A general spin-resolved momentum distribution of electron-positron pairs produced in strong external fields is derived by combining the covariant spin projection operator and the Dirac-Heisenberg-Wigner (DHW) formalism. The result shows that the spin-resolved and helicity-resolved momentum distributions given in previous literature are actually two special cases of it. For any spin-direction unit vector, numerical investigations demonstrate that when the $z$-component of the unit vector vanishes, the number density of produced spin-up and spin-down particles is equal, while their momentum distributions have some asymmetry.
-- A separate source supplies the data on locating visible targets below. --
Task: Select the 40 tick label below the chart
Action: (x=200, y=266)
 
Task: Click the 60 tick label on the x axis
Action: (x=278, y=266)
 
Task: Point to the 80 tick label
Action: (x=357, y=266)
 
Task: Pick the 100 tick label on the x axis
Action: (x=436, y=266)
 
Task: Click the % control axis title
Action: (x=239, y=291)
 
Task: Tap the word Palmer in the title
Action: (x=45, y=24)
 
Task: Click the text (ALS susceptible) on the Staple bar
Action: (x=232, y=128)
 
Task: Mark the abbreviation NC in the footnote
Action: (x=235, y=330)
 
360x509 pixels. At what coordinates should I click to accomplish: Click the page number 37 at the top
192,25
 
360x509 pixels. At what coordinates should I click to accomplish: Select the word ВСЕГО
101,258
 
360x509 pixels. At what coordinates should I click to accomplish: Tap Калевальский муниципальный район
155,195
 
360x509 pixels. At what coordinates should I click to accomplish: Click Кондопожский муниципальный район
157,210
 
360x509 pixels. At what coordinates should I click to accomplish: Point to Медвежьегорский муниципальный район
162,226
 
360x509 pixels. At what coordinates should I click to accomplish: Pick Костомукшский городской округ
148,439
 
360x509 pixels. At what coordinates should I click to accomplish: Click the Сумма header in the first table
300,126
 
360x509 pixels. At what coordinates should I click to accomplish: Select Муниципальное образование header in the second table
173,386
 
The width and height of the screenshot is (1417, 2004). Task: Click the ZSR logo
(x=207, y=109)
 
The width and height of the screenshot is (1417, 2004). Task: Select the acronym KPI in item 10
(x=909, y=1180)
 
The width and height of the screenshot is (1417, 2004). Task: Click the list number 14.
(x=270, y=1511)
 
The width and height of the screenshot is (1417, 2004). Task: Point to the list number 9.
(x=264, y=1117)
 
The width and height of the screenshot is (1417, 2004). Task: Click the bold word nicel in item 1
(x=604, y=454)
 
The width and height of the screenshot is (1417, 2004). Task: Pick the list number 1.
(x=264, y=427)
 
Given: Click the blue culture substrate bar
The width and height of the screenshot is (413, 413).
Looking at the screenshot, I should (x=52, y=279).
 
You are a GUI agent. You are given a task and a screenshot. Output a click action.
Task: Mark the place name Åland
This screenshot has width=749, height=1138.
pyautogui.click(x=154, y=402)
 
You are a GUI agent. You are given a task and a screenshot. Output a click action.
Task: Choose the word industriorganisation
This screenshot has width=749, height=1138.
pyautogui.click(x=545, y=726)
For a nonzero $z$-component of the unit vector, there is a difference of $1-3$ orders of magnitude in the number density of spin-up and spin-down particles induced by angular momentum transfer in multiphoton absorption. Moreover, as the electric field strength increases and/or the field frequency decreases, the asymmetry between the spin-up and spin-down particle number density decreases rapidly. These results offer an approach to study general spin states in vacuum pair production, and enhance our understanding of angular momentum transfer from fields to matter in extreme environments.

Figures (5)

• Figure 1: The spin-resolved momentum distribution functions and the spin asymmetry degree $\kappa$ of positrons for selecting $\mathbf{s}=(1/\sqrt{2}, 1/\sqrt{2}, 0)$. Panels (a) and (d) correspond to the spin-up case, while panels (b) and (e) correspond to the spin-down case. Panels (c) and (f) denote the spin asymmetry degree. The first and second rows correspond to the momentum planes $(q_x=0, q_y, q_z)$ and $(q_x, q_y=0, q_z)$, respectively. The electric field parameters are $E_0=0.5E_{\mathrm{cr}}$, $\Omega=0.5m$, and $\sigma=5$.
• Figure 2: The spin-resolved momentum distribution functions and the spin asymmetry degree $\kappa$ of positrons for choosing $\mathbf{s}=(1/\sqrt{2}, 0, 1/\sqrt{2})$. Panels (a), (d), and (g) correspond to the spin-up case, while (b), (e), and (h) represent the spin-down case. Panels (c), (f), and (i) denote the spin asymmetry degree. The first, second, and third rows correspond to the momentum planes $(q_x, q_y, q_z=0)$, $(q_x=0, q_y, q_z)$, and $(q_x, q_y=0, q_z)$, respectively. The electric field parameters are $E_0=0.5E_{\mathrm{cr}}$, $\Omega=0.5m$, and $\sigma=5$.
• Figure 3: The spin-up particle number density (left panel) and the spin-down particle number density (right panel) for any spin-direction unit vector $\mathbf{s}=\left( s_x, s_y, \sqrt{1-s_{x}^{2}-s_{y}^{2}} \right)$. The electric field parameters are $E_0=0.3\sqrt{2}E_{\mathrm{cr}}$, $\Omega=0.65m$, and $\sigma=13\sqrt{2}$.
• Figure 4: The spin asymmetry degree $\kappa_N$ as a function of the electric field amplitude $E=E_0/\sqrt{2}$ for the spin-direction unit vector $\mathbf{s}=(0, 0, 1)$. The solid gray line represents the fitted curve for $\kappa_N$. Other electric field parameters are $\sigma=10\sqrt{2}$ and $\Omega=0.5m$ for the upper panel, and $\sigma=13\sqrt{2}$ and $\Omega=0.65m$ for the lower panel.
• Figure 5: The spin asymmetry degree $\kappa_N$ as a function of the electric field frequency $\Omega$ for the spin-direction unit vector $\mathbf{s}=(0, 0, 1)$. The blue dashed line and red dotted line represent the results in the momentum planes $q_z=0$ and $q_z=0.3m$, respectively. Other electric field parameters are $E_0=0.1\sqrt{2}E_{\mathrm{cr}}$ and $\sigma=20\sqrt{2}\Omega/m$.